Goal of the exercise: Can you copy everything from the start of the lines down to the line containing "pyautogui.click(x=86, y=243)", changing "Given" to "Prompt" and keeping the rest the same?

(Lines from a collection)
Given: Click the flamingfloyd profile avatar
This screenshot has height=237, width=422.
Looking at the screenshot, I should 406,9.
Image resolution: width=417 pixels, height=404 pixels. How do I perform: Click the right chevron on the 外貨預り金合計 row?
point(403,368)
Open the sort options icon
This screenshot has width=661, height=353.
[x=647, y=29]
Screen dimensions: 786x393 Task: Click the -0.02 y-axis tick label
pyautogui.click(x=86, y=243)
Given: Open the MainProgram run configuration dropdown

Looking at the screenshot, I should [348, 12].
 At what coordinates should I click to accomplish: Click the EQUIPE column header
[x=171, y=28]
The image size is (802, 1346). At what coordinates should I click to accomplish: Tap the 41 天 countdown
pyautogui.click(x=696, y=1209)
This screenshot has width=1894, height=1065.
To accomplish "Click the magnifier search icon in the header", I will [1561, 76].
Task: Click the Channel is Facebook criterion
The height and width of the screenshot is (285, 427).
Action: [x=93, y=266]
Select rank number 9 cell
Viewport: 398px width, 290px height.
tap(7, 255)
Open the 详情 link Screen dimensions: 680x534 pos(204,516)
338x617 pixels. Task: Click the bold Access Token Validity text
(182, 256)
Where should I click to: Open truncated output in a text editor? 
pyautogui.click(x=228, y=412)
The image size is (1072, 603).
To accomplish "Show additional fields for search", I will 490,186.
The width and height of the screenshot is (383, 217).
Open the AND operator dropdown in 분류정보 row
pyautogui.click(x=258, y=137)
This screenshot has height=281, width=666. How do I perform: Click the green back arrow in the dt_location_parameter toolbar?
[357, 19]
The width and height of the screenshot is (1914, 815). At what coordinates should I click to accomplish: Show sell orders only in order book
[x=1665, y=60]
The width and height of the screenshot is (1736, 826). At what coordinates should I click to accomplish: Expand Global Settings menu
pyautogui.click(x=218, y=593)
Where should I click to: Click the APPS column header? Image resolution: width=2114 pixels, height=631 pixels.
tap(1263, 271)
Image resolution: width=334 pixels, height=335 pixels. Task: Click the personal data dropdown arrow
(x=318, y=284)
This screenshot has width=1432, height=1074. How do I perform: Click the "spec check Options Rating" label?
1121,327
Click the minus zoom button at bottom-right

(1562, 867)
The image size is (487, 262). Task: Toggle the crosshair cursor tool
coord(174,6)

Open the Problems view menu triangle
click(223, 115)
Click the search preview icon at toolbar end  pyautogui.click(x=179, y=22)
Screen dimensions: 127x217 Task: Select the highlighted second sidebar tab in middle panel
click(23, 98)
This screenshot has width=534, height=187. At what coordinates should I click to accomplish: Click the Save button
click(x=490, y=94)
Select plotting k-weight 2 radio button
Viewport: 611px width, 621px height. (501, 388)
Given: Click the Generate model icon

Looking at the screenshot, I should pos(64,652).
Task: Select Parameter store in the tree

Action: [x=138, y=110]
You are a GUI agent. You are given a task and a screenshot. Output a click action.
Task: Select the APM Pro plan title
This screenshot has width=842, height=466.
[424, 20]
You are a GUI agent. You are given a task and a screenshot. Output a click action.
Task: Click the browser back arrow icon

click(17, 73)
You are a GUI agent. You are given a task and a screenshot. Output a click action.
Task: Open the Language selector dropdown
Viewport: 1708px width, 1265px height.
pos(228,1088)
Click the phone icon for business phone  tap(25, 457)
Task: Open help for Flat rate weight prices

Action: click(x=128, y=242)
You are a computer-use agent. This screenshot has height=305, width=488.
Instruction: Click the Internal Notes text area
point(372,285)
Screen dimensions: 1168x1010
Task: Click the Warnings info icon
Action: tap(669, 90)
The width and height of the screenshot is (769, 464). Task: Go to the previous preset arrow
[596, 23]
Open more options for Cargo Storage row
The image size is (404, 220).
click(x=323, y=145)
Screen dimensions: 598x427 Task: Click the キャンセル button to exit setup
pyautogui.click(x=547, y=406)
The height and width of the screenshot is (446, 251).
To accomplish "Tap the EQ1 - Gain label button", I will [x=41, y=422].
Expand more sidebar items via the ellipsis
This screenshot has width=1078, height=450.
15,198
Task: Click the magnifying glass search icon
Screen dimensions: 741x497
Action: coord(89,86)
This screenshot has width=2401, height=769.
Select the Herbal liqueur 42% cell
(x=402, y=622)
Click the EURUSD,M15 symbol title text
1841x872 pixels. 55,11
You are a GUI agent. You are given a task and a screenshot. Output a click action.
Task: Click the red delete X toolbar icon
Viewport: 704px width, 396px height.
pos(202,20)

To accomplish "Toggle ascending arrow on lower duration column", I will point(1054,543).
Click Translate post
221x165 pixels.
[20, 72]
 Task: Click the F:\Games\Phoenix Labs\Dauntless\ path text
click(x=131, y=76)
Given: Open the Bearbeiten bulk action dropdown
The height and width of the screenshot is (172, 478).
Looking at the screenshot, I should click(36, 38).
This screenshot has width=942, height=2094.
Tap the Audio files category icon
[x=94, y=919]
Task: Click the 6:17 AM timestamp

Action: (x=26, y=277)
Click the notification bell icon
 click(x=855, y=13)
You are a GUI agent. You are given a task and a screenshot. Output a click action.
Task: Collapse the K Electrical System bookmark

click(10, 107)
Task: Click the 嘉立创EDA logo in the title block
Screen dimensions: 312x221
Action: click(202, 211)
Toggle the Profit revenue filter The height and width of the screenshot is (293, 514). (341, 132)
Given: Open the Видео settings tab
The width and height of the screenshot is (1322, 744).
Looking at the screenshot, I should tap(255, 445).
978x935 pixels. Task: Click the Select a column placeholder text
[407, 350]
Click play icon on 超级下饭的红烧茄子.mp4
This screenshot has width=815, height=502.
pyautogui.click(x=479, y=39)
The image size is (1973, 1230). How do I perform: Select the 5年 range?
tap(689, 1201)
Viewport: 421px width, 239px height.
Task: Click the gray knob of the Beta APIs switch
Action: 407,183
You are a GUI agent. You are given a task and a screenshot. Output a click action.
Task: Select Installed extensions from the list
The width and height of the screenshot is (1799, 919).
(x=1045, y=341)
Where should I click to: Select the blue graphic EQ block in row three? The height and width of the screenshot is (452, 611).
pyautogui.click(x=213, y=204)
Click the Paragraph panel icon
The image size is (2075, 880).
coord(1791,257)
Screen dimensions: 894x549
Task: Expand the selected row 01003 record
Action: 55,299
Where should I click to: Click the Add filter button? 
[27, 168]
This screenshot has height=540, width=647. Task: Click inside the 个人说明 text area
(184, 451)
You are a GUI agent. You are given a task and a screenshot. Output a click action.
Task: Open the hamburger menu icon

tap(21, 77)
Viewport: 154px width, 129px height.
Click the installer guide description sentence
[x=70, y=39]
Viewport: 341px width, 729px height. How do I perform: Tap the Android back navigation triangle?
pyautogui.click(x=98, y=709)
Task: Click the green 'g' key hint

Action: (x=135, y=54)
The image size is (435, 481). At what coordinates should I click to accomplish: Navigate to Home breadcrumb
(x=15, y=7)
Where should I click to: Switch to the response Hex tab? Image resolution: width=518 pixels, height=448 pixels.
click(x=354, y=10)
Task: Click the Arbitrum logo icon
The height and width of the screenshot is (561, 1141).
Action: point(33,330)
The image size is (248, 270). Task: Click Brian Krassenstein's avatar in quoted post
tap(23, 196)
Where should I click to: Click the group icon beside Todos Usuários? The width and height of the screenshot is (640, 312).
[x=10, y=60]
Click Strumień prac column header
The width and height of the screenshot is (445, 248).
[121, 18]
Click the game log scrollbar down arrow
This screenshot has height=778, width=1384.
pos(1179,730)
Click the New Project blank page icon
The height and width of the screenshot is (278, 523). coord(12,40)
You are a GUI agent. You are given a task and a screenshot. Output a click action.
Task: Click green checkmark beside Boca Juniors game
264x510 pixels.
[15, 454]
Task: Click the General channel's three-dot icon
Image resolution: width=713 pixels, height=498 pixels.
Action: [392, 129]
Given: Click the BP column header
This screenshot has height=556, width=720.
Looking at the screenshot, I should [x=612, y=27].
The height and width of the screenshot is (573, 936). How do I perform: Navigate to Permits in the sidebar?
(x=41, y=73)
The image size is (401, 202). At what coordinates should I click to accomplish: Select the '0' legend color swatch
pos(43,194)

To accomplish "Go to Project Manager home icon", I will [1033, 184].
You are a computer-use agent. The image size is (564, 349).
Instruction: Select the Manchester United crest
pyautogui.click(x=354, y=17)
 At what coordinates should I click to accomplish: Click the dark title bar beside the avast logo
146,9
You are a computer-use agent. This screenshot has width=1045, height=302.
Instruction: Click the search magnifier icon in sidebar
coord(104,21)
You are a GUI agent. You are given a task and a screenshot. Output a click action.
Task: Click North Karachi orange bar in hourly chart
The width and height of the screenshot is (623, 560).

Expected answer:
Prompt: Click the flamingfloyd profile avatar
This screenshot has height=237, width=422.
Looking at the screenshot, I should 406,9.
Image resolution: width=417 pixels, height=404 pixels. How do I perform: Click the right chevron on the 外貨預り金合計 row?
point(403,368)
Open the sort options icon
This screenshot has width=661, height=353.
[x=647, y=29]
Screen dimensions: 786x393 Task: Click the -0.02 y-axis tick label
pyautogui.click(x=86, y=243)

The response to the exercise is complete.